Holding a 17-3 record and a Top 10 national ranking should mean playing hard on national television would be a comfortable situation for West Virginia’s Mountaineers.

It could have been Florida and its 13-7 overall record, playing outside its conference, that might have lagged in energy.

The Mountaineers formed their usual pre-game huddle on Florida’s side of the court. The players swayed back and forth in a ritual that seems to be designed to make sure everybody is ready to hustle, be all-in for what’s best for the team and give the Gators a dose of age-old Mountaineer blood-sweat-and-tears magic.

But starting forward Jonathan Holton is indefinitely suspended. Has that cast a uniform pall over the entire team and its attitude about being asked to play a 12-noon game?

Florida jets out to a 24-10 lead. West Virginia’s only worth-while card — its oft-vaunted fullcourt press — is all but useless. There is a serious West Virginia spurt that brings the Florida lead back to four points. But the Gators weather the Mountaineer move, continue to discard the press like it was an out-of-style fad from the 1970’s and cruise away to an 88-71 win.

It’s obvious some players didn’t give the energy and hustle they had in them.

Is Holton such a team leader and cherished figure by all his teammates that his absence caused a general feeling of support for him that hustle and effort would be withheld because he was missing?

Players look at their statistics and those same statistics of their teammates.

Without Holton, where was an upgrade in individual performance going to come from that it would take to beat Florida on its home court?

Let’s see.

Nathan Adrian was shooting 42.9% from the field and 38.5% on three-point tries. He was making 61% of his free throws and averaging 2.6 rebounds a game. Adrian did score 10 points against Florida. But who would have thought his past performances were going to cancel/erase Holton’s absence?

Esa Ahmad played 22 minutes. Entering the game, Ahmad was making 41 percent of his field goal attempts and 14 percent of his three-point tries. He was converting 51% of his free throw attempts, while scoring 4.5 points and getting 2.9 rebounds. Did any Mountaineer player think that riding a rising game from Ahmad would tame Florida?

Elijah Macon was making a dismal 43.5 percent of his free throws, getting 3.8 rebounds and scoring 5.7 points a game. He played 14 minutes and did not score at all while getting called for three fouls.

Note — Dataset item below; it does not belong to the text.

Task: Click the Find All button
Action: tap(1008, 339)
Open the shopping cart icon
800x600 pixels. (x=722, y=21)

Teyvon Myers was the leading junior college scorer in the nation last season. Myers came to Gainesville making 30.8 percent of his field goal tries, 28 percent of his three-point efforts and 66.7 percent of his free throws. Did the others see him as the crusader that could slay the Gators?

Brandon Watkins is 6-foot-9 and two inches taller that Holton. Could he, with his 33 percent shooting on free throws, one steal on the season and four assists to nine turnovers ratio, ignite the spark heard ’round north Florida?

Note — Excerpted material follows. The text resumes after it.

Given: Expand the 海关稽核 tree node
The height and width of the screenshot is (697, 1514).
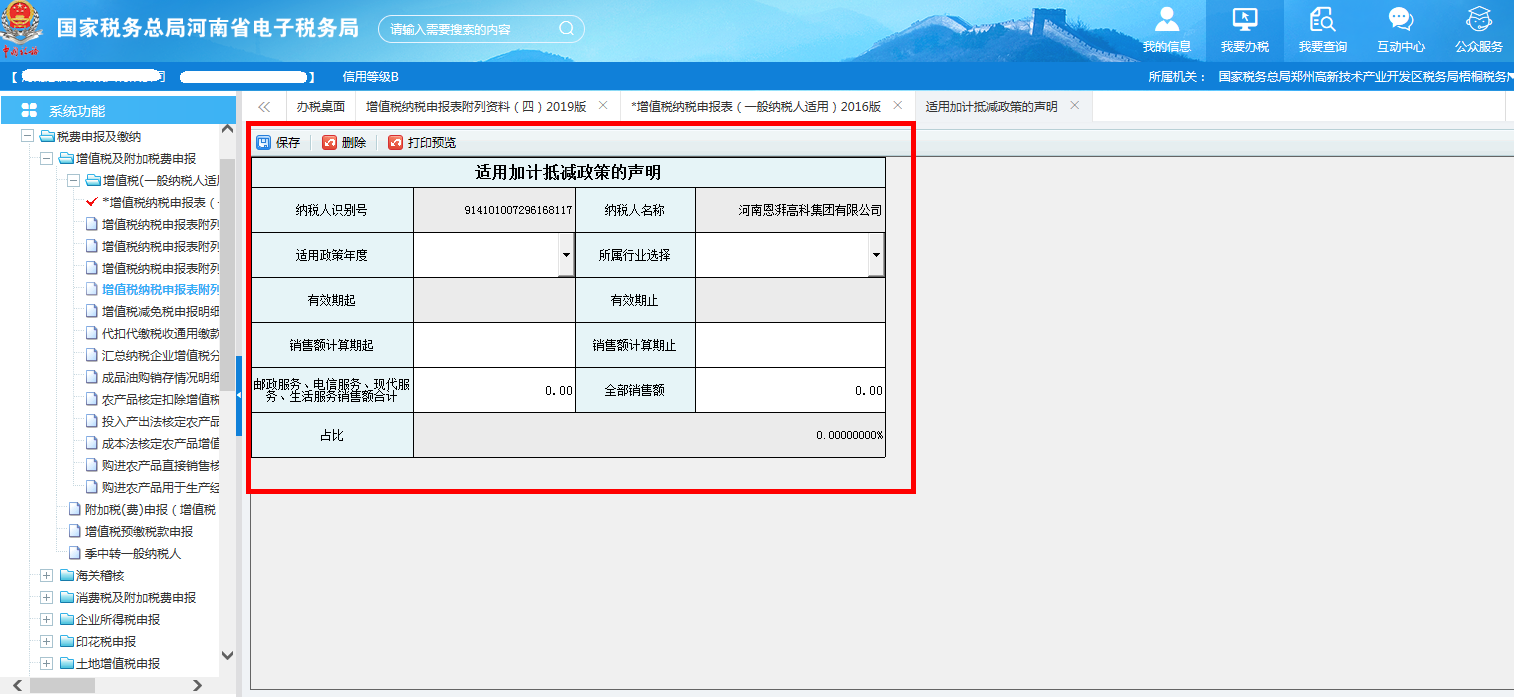Looking at the screenshot, I should click(x=46, y=575).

None of them leaped into the breach and brought West Virginia back to Morgantown with a win.

West Virginia was making 65.6 percent of its free throws before the Florida game. Who could have believed the foul line could save them?

The Mountaineers don’t win without causing a disruptive flow to any game. They may not make steal after steal or cause turnover after turnover, but the quick pace can enable them to get more rebounds, attempt more shots with the offensive rebounding advantage they hold and sap the energies of teams playing only eight, nine or 10 players.

Lamont West, a freshman, had never played in a game all season. Coach Bob Huggins even put him in for a minute against Florida, so desperate was the situation.

And after the Florida mess, the Mountaineers were going to see Iowa State on the road, Baylor in Morgantown and then Kansas in Allen Fieldhouse where Coach Bill Self’s record is 201-9.

Iowa State, Baylor and Kansas are all ranked in the Top 20 in the nation.

Will Esa Ahmad, Elijah Macon, Teyvon Myers, Brandon Watkins or Nathan Adrian shed their street clothes and become Superman for those three games? Or will West Virginia need all the enthusiasm, selflessness, all-out hustle and team-wide contributions to compete against that elite list of teams . . . that will all try hard against the Mountaineers?